Is there a natural choice of topology for the set of functions from a space to itself? Particularly one that's well motivated given the categorical definition of an exponential object?
Let $X$ be a topological space with topology $\tau$.
If I have another space $X'$, there's a natural choice of topology for $X \times X'$, namely the box topology. There's a nice story behind why we pick the box topology, namely that it is the intersection of all topologies in which the projections $\pi_1 : X \times X' \to X$ and $\pi_2 : X \times X' \to X'$ are continuous.
I'm curious about $X \to X$ though (not $X \to X'$, for simplicity). I don't want to impose many assumptions on $X$ though, such as assuming that $X$ is $\mathbb{R}$-like or a topological vector space or something.
Here's an attempt to come up with a topology to impose on $X$ that makes no assumptions about $X$ other than that it's a topological space.
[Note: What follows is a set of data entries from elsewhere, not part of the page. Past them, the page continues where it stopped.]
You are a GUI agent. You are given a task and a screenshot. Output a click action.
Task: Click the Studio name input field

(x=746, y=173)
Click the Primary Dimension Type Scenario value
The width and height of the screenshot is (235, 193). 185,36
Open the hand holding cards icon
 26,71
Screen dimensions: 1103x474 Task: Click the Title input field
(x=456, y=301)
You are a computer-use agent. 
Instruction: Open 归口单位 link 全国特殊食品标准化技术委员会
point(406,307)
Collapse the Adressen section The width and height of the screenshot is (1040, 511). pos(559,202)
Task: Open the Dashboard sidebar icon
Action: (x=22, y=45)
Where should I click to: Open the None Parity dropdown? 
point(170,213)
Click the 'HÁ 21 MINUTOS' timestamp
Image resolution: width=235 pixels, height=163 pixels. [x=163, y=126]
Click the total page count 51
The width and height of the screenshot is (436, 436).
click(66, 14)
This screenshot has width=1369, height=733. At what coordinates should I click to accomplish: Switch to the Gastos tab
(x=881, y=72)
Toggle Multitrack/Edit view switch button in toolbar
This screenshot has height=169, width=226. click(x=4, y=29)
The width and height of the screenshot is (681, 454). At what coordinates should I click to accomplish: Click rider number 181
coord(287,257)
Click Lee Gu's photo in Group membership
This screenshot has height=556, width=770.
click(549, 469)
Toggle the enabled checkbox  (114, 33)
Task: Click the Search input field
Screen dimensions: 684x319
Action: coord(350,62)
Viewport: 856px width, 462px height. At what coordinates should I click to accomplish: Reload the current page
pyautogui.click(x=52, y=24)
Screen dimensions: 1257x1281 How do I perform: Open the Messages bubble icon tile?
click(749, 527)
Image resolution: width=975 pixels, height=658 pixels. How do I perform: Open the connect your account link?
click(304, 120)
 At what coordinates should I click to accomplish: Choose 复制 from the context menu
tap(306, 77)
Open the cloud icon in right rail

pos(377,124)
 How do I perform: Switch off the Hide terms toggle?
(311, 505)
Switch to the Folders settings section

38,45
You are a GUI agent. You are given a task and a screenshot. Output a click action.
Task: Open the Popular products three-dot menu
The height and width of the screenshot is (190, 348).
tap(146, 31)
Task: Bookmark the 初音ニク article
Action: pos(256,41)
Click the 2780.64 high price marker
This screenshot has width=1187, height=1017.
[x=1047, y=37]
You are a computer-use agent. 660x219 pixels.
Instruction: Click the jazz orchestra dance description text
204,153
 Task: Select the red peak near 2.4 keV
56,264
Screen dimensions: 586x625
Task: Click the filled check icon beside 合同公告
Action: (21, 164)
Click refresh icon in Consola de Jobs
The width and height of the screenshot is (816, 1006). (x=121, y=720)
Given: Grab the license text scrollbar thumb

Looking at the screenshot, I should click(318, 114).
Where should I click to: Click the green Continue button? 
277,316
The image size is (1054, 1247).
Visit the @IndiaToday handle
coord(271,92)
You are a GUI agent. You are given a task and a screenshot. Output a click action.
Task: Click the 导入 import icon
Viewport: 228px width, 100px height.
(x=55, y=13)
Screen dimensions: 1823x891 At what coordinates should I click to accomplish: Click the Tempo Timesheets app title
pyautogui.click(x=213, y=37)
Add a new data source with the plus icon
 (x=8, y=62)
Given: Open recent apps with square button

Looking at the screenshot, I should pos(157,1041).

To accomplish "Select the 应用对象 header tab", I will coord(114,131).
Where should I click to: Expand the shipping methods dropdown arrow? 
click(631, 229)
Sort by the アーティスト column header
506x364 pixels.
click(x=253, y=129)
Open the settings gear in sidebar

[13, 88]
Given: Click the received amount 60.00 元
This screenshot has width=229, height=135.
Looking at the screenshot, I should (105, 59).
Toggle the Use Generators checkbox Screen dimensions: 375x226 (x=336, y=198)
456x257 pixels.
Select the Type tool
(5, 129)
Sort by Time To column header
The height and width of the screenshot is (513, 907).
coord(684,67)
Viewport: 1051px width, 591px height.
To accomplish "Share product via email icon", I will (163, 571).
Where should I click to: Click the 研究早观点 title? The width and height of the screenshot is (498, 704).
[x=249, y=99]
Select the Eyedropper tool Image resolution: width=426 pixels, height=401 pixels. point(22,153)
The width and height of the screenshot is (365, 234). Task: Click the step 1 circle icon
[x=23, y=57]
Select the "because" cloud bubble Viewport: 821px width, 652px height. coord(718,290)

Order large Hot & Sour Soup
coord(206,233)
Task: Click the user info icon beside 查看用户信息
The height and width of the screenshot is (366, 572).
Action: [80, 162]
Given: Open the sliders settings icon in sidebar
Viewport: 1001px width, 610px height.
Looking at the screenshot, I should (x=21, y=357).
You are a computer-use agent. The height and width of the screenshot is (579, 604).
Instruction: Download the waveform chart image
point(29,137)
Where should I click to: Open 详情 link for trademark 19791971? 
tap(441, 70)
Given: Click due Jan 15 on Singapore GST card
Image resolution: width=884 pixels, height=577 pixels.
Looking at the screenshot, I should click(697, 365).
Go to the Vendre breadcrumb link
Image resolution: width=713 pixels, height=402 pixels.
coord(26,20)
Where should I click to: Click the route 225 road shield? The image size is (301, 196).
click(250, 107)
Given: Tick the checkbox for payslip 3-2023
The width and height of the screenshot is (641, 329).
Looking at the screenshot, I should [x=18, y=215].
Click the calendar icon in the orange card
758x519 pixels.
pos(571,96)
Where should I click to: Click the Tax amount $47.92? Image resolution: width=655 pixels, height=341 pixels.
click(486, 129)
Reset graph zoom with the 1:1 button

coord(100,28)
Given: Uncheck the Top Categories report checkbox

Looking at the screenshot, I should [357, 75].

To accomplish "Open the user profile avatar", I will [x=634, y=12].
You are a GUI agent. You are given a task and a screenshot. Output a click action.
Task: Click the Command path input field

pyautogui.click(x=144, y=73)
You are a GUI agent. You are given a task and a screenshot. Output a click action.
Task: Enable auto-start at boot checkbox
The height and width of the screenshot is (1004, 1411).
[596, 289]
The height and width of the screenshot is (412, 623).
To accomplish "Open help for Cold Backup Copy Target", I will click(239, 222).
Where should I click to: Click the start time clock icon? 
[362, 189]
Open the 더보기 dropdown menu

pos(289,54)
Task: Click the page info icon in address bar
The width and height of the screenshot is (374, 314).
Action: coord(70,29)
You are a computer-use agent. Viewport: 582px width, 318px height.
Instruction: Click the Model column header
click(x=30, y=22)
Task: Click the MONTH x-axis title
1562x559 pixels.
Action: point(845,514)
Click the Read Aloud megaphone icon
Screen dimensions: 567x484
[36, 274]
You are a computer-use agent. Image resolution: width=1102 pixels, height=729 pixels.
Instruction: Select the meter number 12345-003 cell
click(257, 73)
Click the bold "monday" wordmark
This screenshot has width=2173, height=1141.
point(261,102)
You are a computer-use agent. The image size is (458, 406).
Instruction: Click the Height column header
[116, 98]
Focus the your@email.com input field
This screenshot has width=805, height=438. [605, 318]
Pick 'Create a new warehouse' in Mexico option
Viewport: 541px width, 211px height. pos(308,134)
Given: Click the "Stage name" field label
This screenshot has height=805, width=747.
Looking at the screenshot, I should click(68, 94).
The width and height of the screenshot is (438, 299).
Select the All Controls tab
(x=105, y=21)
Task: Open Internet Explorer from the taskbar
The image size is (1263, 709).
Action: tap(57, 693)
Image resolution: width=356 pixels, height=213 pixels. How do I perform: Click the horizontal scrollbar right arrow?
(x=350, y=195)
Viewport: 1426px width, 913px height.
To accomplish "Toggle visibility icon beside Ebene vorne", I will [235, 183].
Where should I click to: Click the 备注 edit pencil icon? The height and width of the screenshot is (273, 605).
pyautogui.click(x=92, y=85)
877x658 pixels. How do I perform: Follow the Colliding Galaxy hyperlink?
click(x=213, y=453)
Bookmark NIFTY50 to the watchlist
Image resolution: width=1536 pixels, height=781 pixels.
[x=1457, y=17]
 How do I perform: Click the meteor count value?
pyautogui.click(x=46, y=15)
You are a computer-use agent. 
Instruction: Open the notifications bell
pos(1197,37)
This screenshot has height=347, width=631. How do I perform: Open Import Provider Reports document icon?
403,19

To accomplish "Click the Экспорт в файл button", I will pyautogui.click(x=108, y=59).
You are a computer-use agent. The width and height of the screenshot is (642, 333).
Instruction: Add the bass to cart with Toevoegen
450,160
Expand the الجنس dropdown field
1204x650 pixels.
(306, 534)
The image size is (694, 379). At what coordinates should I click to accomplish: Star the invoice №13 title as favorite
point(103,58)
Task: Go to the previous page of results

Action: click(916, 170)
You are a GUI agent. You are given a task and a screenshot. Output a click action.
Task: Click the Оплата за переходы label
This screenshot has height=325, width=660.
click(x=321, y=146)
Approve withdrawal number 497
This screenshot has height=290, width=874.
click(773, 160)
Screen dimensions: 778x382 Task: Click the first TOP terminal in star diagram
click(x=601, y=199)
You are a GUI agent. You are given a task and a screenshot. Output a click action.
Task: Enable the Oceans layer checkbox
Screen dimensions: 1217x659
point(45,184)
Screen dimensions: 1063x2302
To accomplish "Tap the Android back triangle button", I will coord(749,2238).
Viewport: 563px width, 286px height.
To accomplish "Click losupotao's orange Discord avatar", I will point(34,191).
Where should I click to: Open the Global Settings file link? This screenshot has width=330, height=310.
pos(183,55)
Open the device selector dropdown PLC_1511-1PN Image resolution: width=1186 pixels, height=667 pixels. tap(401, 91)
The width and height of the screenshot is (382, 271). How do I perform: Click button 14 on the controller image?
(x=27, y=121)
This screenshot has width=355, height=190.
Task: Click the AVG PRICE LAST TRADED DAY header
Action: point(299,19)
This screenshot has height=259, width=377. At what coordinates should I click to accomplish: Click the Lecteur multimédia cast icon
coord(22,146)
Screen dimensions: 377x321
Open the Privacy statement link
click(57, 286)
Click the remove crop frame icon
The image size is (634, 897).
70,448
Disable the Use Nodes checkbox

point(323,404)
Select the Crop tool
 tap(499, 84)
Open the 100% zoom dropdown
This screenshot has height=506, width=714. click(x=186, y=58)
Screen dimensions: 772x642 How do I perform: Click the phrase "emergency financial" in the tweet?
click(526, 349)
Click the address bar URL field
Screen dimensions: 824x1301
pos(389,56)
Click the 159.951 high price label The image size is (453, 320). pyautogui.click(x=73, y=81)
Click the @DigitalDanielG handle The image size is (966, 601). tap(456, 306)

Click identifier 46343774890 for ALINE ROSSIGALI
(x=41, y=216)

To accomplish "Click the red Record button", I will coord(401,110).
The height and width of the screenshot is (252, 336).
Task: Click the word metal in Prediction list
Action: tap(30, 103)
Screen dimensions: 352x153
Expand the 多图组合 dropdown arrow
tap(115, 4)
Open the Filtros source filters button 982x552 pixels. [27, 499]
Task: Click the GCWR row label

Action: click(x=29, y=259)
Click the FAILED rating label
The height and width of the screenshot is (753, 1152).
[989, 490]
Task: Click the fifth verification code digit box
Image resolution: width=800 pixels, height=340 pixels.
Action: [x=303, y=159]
One possible topology I can think of for $X \to X$ is to consider the set, $B$, of all singleton sets of continuous functions from $X$ to $X$, along with the empty set. $B$ is closed under intersections, which is nice. This makes it a basis for a topology $\tau^B$.
The continuous maps in $(X \to X) \to (X \to X)$ are the ones that reflect continuity, although they don't necessarily preserve it.